▸ GIVEN TASK
In the excerpt on the tipper accident claim, how much did the Tribunal award, and against which respondents?

Respondent No.1 is wife of Tulsi, who was driver of the offending
vehicle, Respondent No.2 is owner and Respondent No.3 is insurer
of the offending vehicle.
2. As per the claim petition, on 21.1.2011, due to rash and negligent
driving of vehicle tipper bearing registration No.CG 18 H 0957 by
deceased Tulsi, husband of Respondent No.1, the tipper turned
turtle, as a result of which Jagbandhu Sana, who was sitting in the
tipper died on the spot. Claimants, i.e., wife and children of
deceased Jagbandhu Sana filed a claim petition under Section 166
of the Motor Vehicles Act against the Respondents for
compensation of Rs.16,60,000. It was the pleadings of the
claimants that on the date of accident, deceased Jagbandhu Sana
was engaged in the said vehicle as a labour/conductor and was
returning in the said vehicle after loading sand in it. Due to the
accident of the said vehicle, he died. At the time of accident, he
was engaged as a labour by the owner of the said vehicle and was
getting Rs.5,000 per month. The driver of the said vehicle was
having a valid and effective driving licence and the vehicle was also
insured with Respondent No.3/insurance company.
3. Respondents No.1 and 2 opposed the claim petition. It was
pleaded by them that as the vehicle was insured with Respondent
No.3/insurance company and the driver was having a valid and
effective driving licence, therefore, if any liability arises for
compensation it should be fastened on the insurance company.
4. Respondent No.3/insurance company pleaded that deceased
Jagbandhu Sana was not working as a labour of the
owner/Respondent No.2 and was travelling as a passenger in the
vehicle in question. The insured vehicle was a goods carrying
commercial vehicle in which the deceased was sitting as a
passenger and, therefore, there was a breach of the insurance
policy and thus the insurance company is not liable for any
compensation.
5. After recording evidence and hearing the parties, the Tribunal
awarded Rs.4,33,000 along with interest against Respondents No.1
and 2 only. Respondent No.3/insurance company is exonerated to
pay the compensation on the ground that the deceased was
travelling as a passenger in the goods vehicle and, therefore, there
was a breach of the insurance policy. Hence, this appeal by the
claimants.

▸ RECORD LIST

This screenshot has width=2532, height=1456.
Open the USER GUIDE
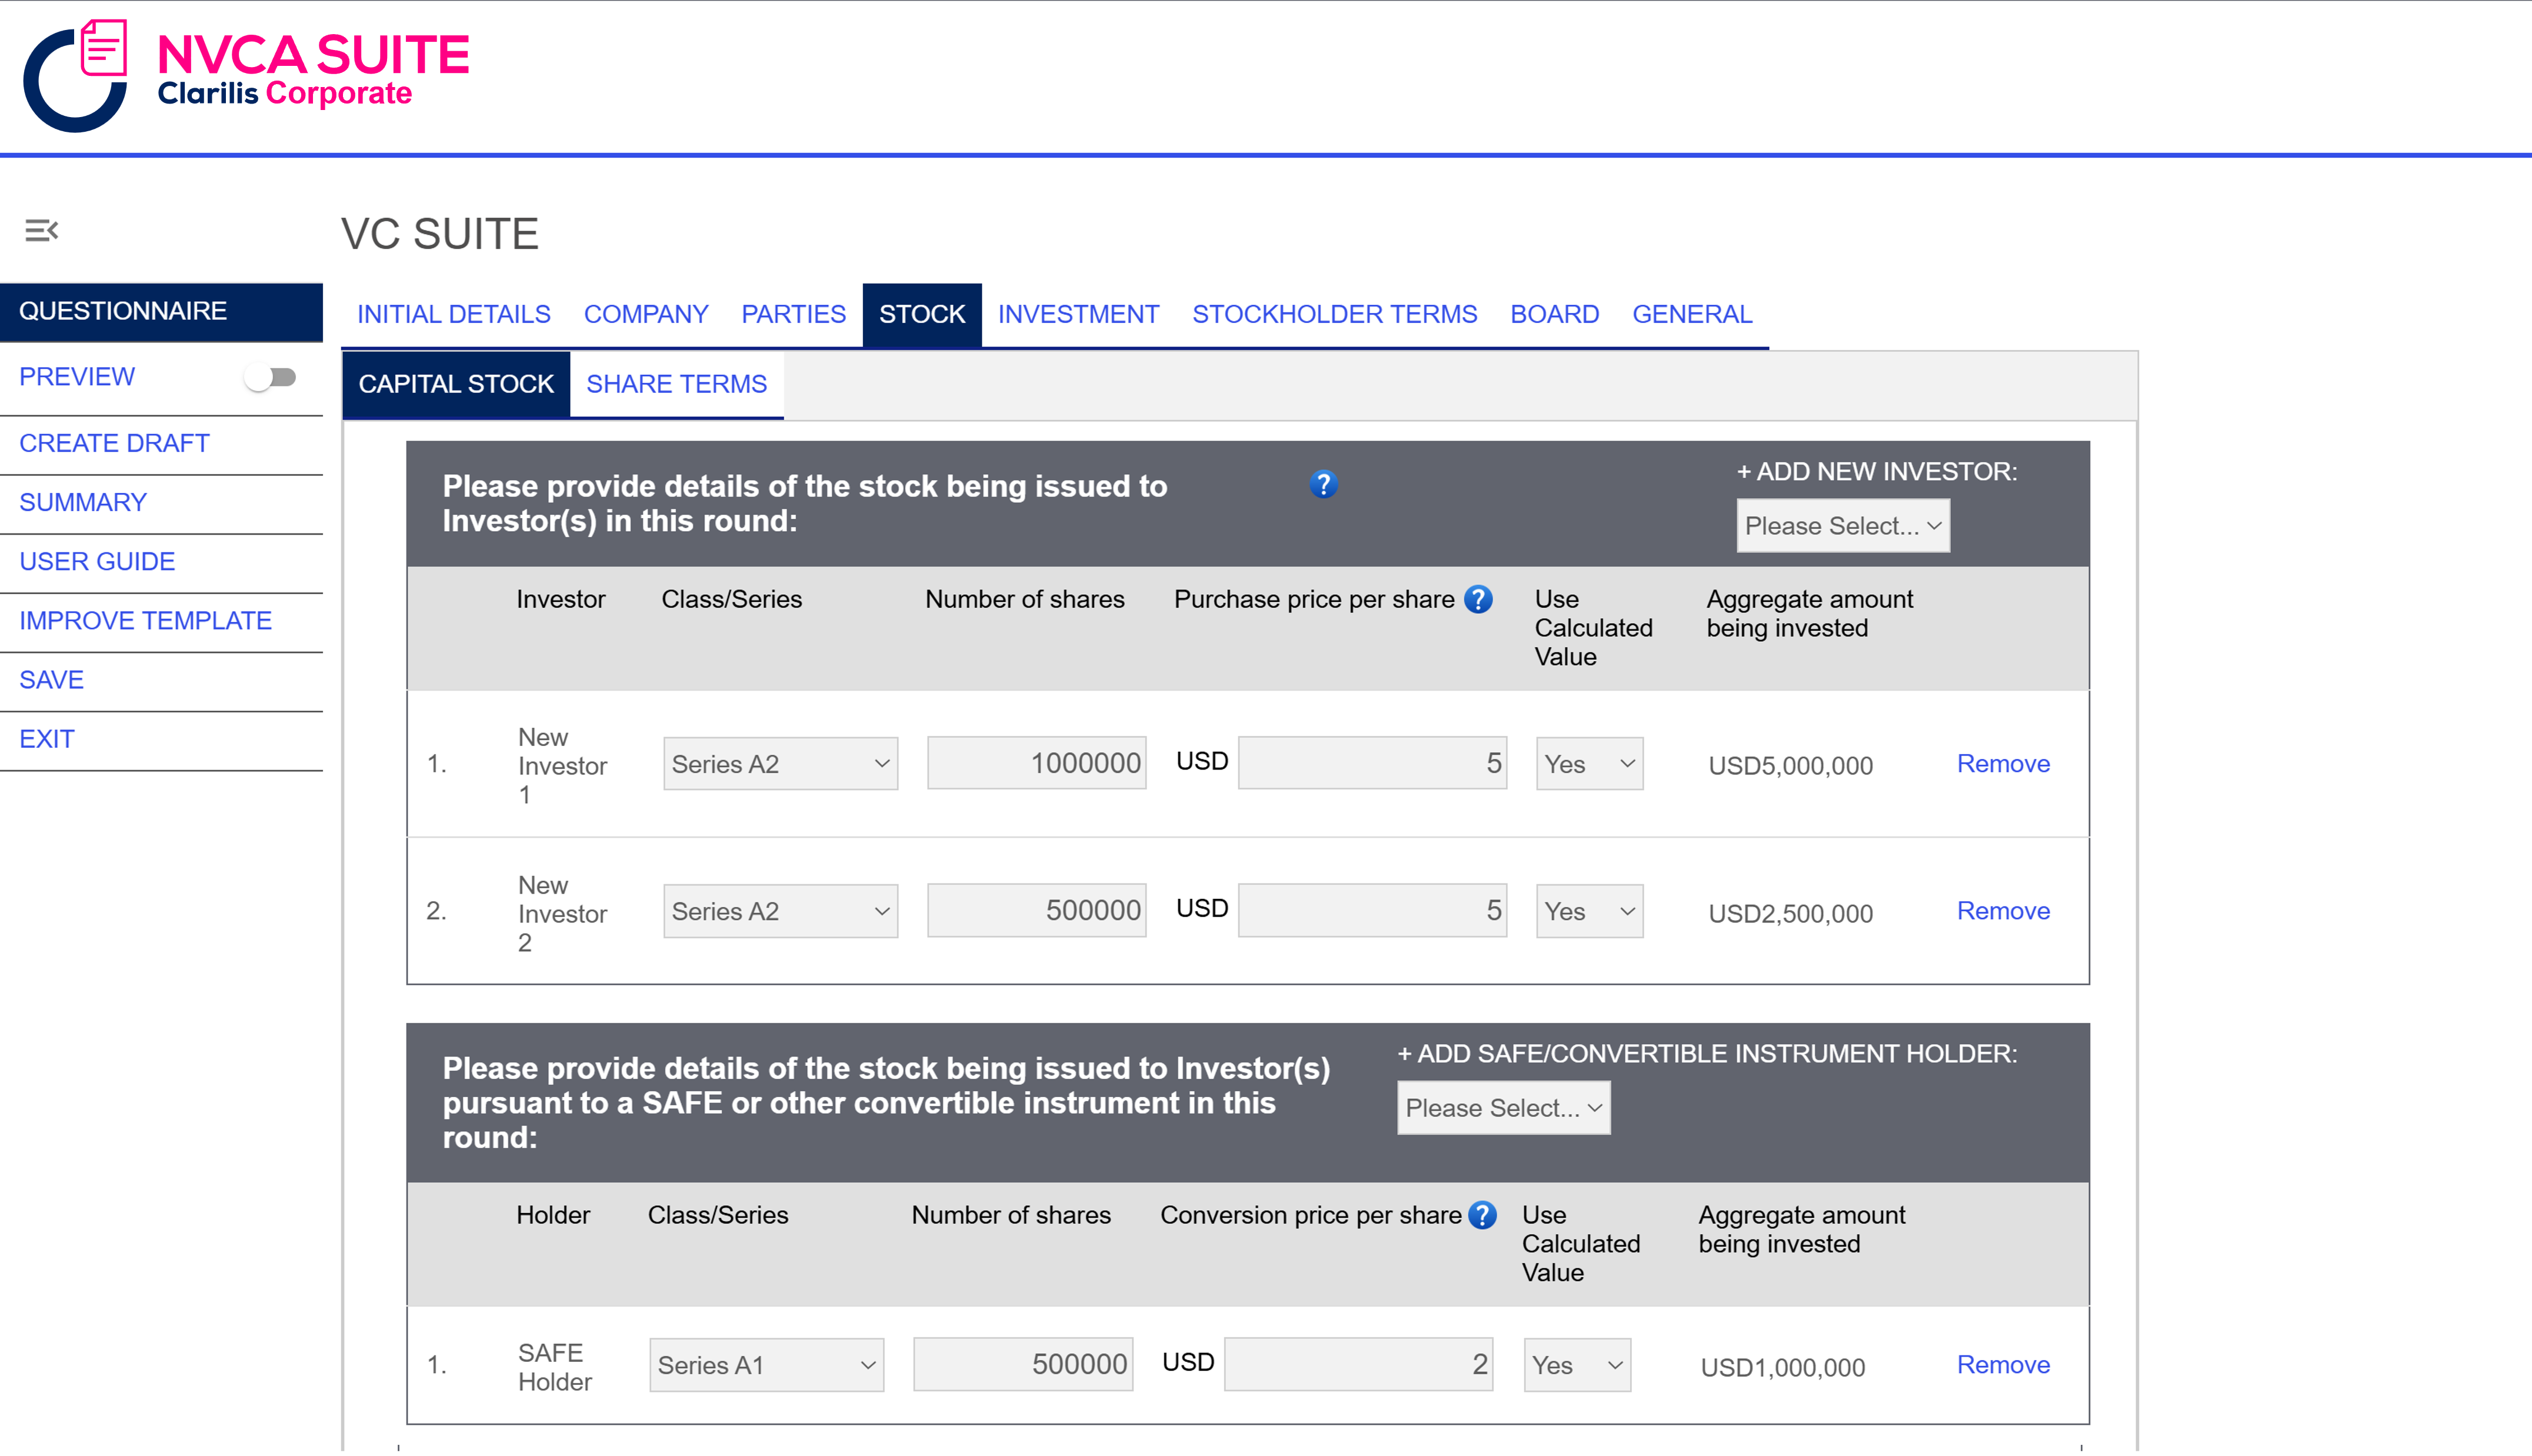(96, 561)
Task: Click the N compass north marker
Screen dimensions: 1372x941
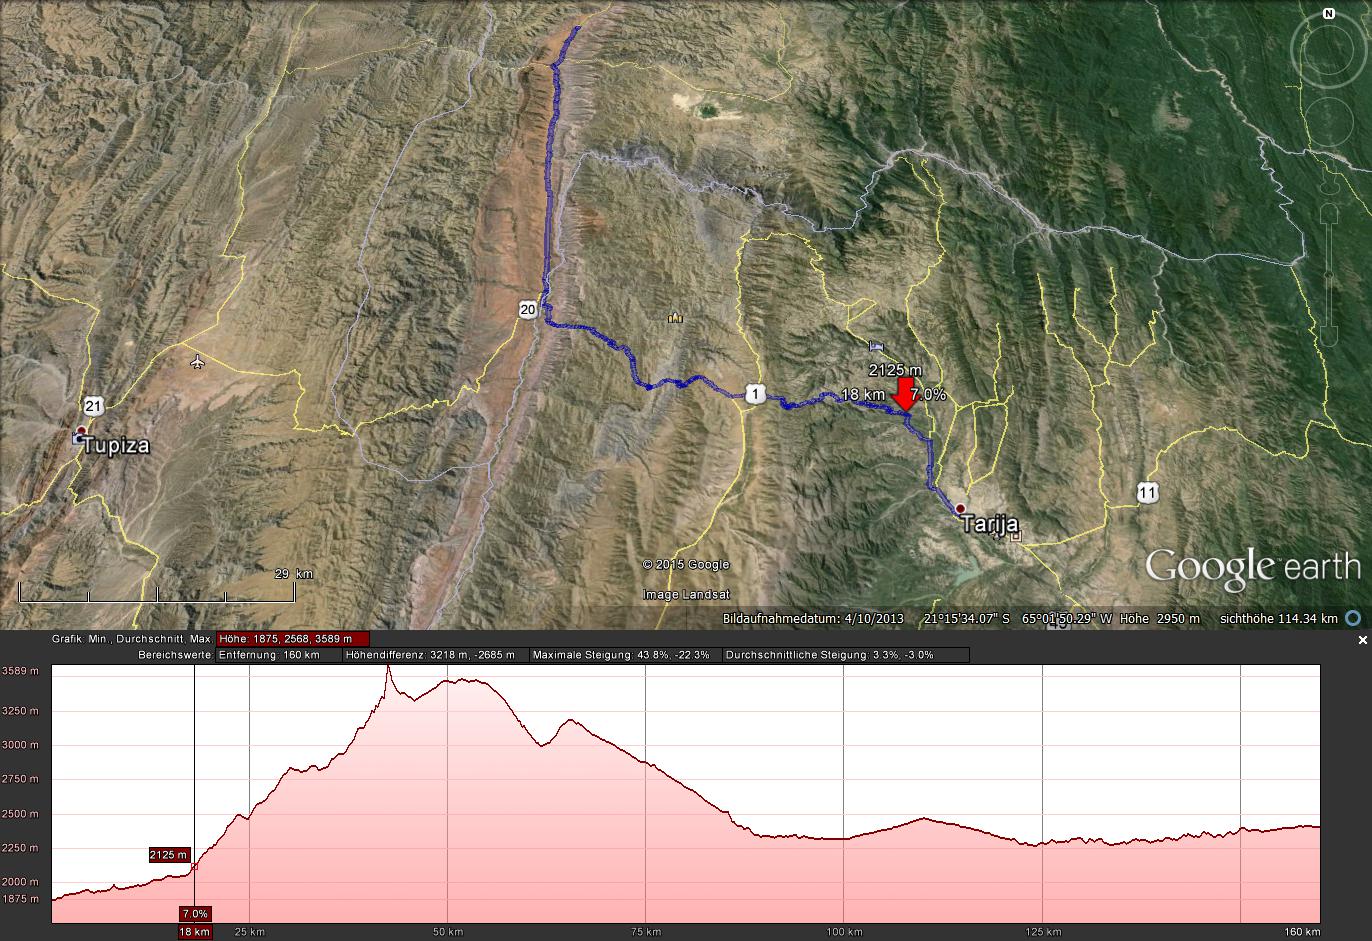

▸ RESPONSE TO THE EXERCISE
Rs.4,33,000 along with interest, against Respondents No.1 and 2 only.